• WHAT IS NEEDED:
Set down only these lines, exactly: the line containing "You are a computer-use agent. This" and all lines through the end of the data below. Omit pictures.

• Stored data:
----

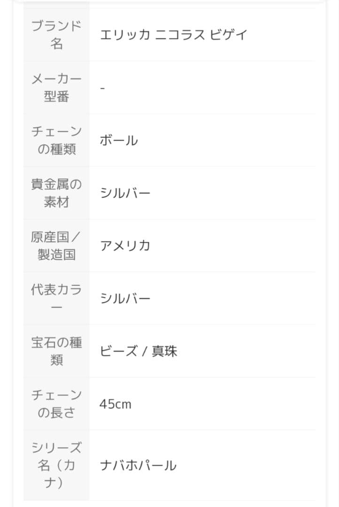Select シルバー in the 代表カラー row

coord(125,299)
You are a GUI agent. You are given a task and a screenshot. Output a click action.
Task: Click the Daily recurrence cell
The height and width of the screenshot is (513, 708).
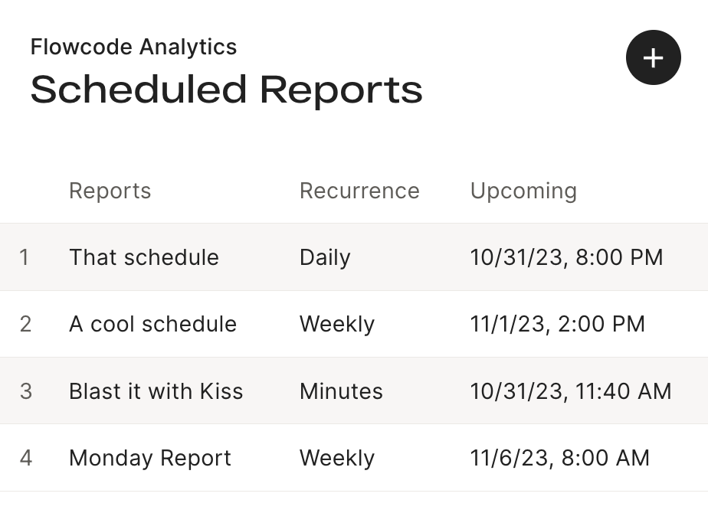325,257

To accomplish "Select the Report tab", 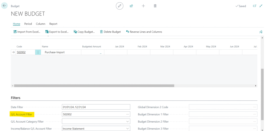I will point(53,24).
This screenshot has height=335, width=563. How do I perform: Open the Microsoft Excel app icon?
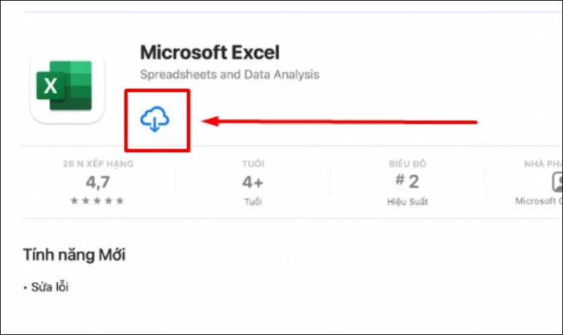point(67,86)
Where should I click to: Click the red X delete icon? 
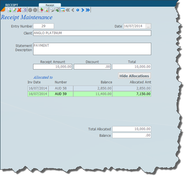(x=19, y=10)
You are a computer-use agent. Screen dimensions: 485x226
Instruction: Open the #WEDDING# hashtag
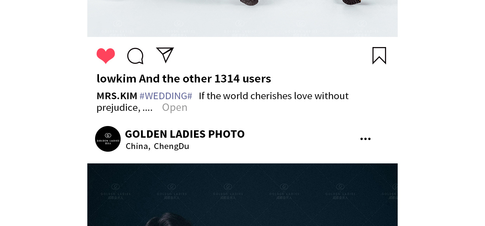166,96
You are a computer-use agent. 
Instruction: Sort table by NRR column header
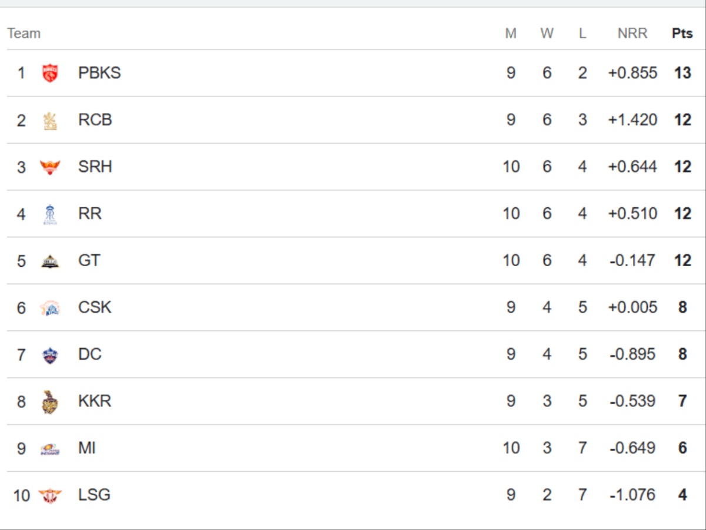[x=632, y=34]
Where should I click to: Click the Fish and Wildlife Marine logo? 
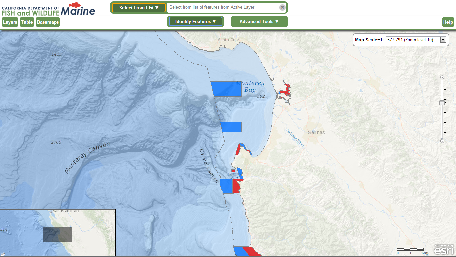coord(49,9)
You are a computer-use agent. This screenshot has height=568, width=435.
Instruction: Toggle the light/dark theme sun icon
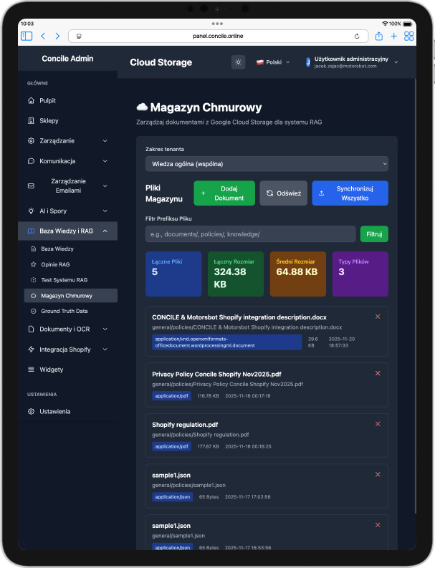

----

• WRITTEN REPLY:
You are a computer-use agent. This screenshot has height=568, width=435.
Instruction: Toggle the light/dark theme sun icon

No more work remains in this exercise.